# [PROVIDED DATA]
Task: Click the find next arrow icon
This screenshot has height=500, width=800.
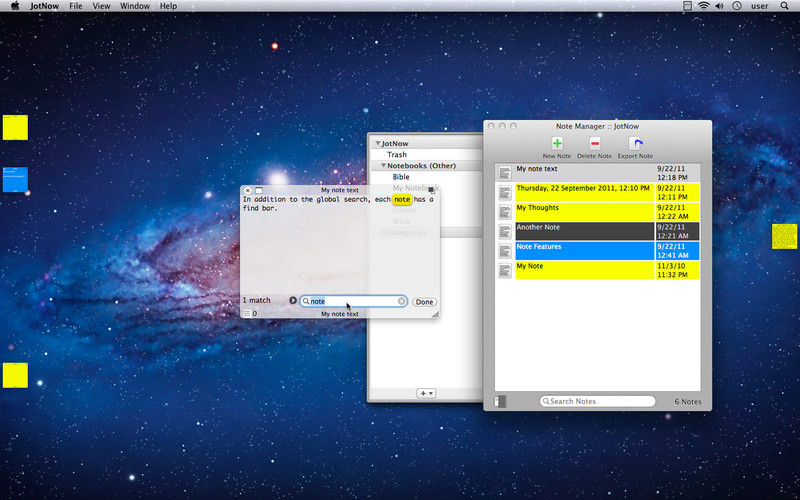Action: pyautogui.click(x=293, y=301)
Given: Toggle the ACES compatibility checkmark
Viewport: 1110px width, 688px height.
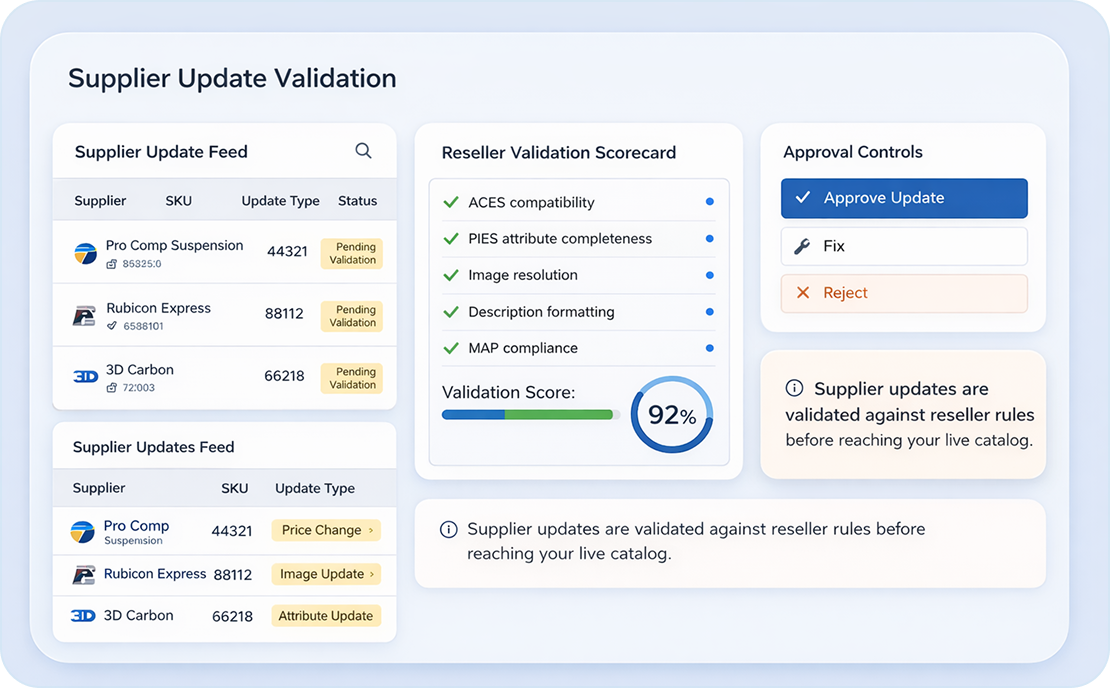Looking at the screenshot, I should 451,202.
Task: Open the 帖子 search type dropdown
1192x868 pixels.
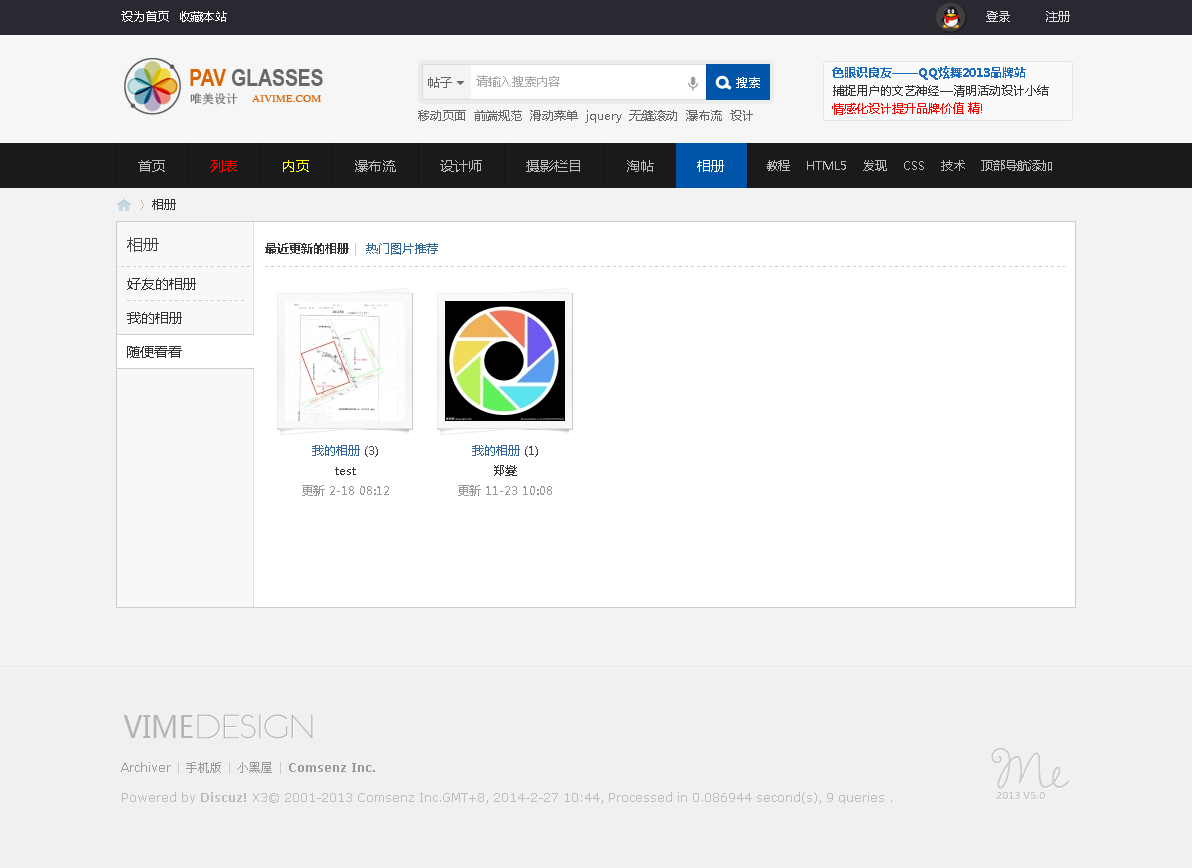Action: pos(446,83)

# [WHAT THE TASK ASKS]
Leaving the pictures out, give again word for word each line from the one holding "Task: Open the 帖子 search type dropdown" through the end of the records.

# [EXERCISE RESPONSE]
Task: Open the 帖子 search type dropdown
1192x868 pixels.
Action: pos(446,83)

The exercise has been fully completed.